Déni, irresponsabilité et, toujours, la même absence de remise en question

À chaque fois, mon ex-employeur a fait appel ou s’est pourvu en cassation à la toute fin du délai réglementaire pour à la fois gagner du temps et jouer vicieusement à faire penser qu’il avait reconnu sa défaite. L’objectif est aussi de faire durer cette affaire au-delà de son mandat afin de n’endosser aucune responsabilité, sachant que la personne nommée à sa suite saura aussi se déresponsabiliser et agir de la même façon. Je laisse chacun se faire une opinion sur ce genre de pratique vide de tout respect et de toute grandeur. Pour ma part, je n’y vois que petitesse, déni, irresponsabilité et, toujours, la même absence de remise en question. Tout cela illustre ce que l’on trouve sous le vernis des labels rutilants et collectionnés comme des médailles. En résumé, on vous fait subir des violences psychologiques intenses puis, quand vous osez demander une légitime réparation, on vous en fait subir de nouvelles pour vous faire taire, vous user physiquement, psychologiquement et financièrement. Ce type de comportement porte un nom. Il est finalement assez semblable à celui du petit délinquant qui agresse une personne et qui, si celle-ci se défend, la jette à terre, la roue de coups et s’enfuit en courant. Mais, le plus tragique, je le répète, est que ce comportement est couvert. Le problème est systémique.

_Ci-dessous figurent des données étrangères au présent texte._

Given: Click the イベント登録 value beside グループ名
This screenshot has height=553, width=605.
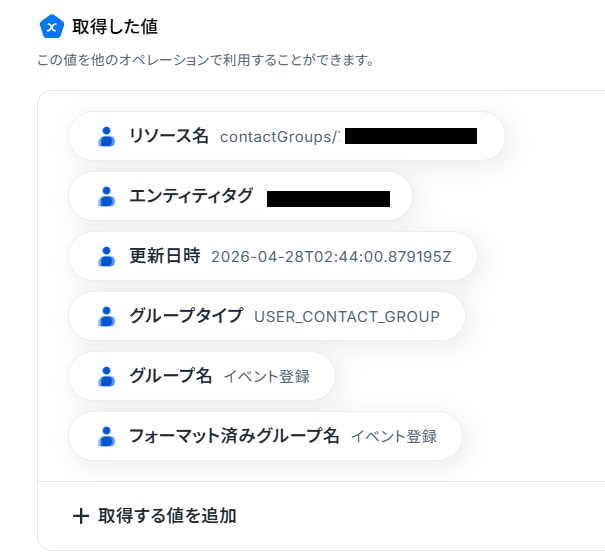Looking at the screenshot, I should [267, 377].
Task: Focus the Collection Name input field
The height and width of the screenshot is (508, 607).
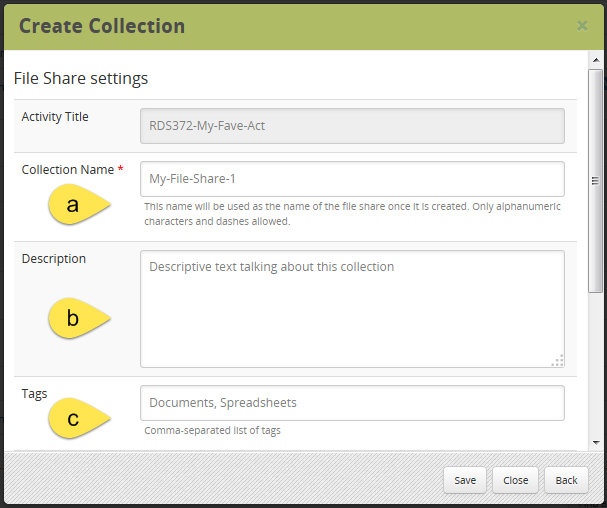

« Une mauvaise littérature »

P.C : « Le Clan des seigneurs », « Le Temps des pervers », et après ? Avez-vous repris votre plume pour un troisième ouvrage ?

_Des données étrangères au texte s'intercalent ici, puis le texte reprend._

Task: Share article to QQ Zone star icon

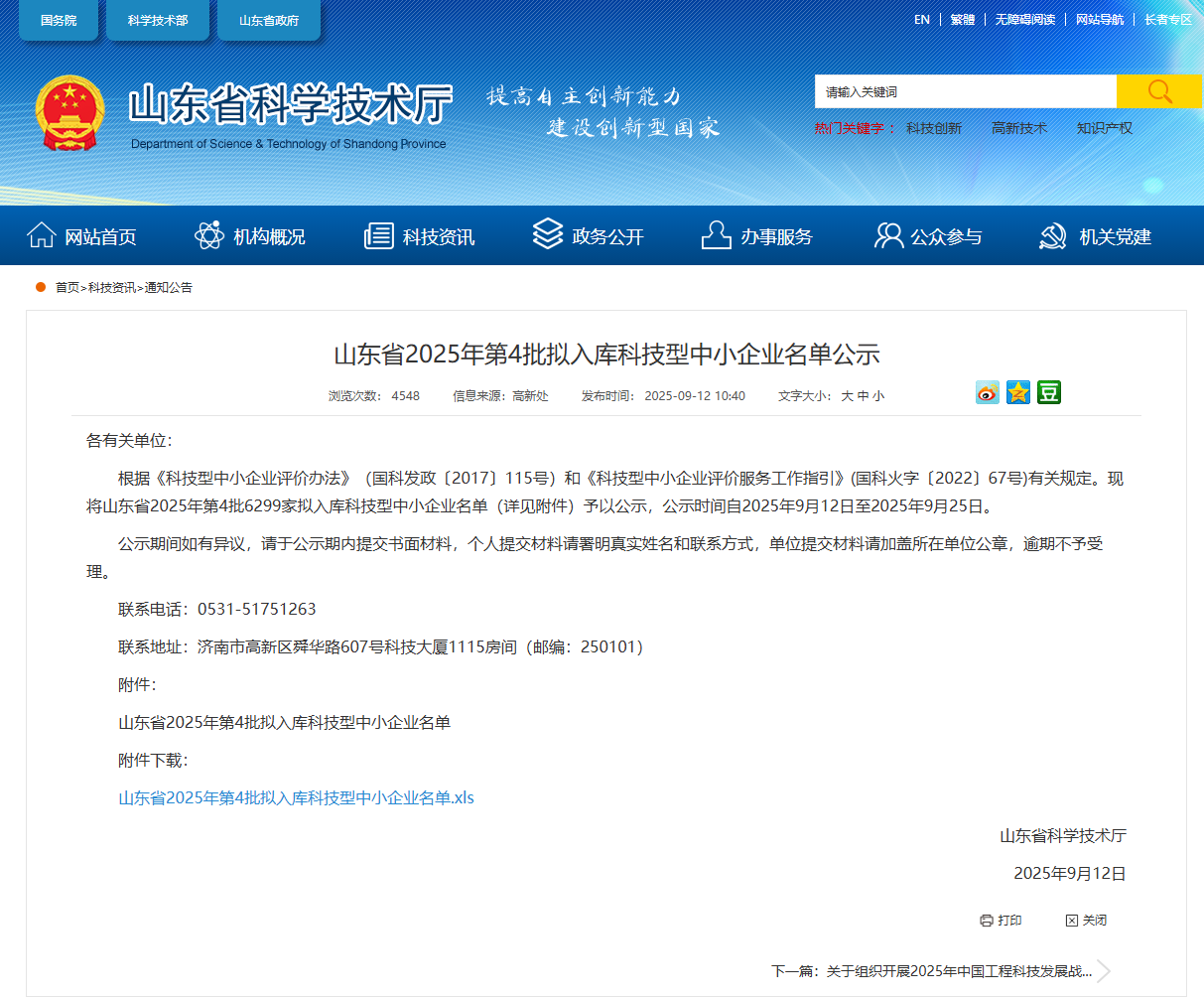Action: [x=1017, y=393]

P-A.M : J’ai plusieurs projets d’écriture dont un nouvel ouvrage qui viendra compléter « Le clan des seigneurs » et « Le temps des pervers ». La notoriété de ces deux derniers a largement dépassé les frontières du pays puisqu’ils ont des résonances au Benelux, en Suisse, et dans les pays d’Afrique francophone. On m’a aussi fait des propositions de traduction pour l’espace anglophone. Énormément de lecteurs me remercient pour mon « courage », ce qui parle explicitement de l’appréciation portée par les Français sur l’univers que je décris. Je reçois des invitations pour participer à des colloques, ou faire des conférences dans des endroits prestigieux. Des philosophes, psychologues, psychiatres, sociologues, m’écrivent pour exprimer que mes livres sont « importants » par ce qu’ils disent de notre société. Il semble donc que j’ai touché une certaine vérité, ce à quoi des membres renommés de la « copinocratie » rétorquent qu’il s’agit de « mauvaise littérature ». Je n’attendais pas mieux de leur part.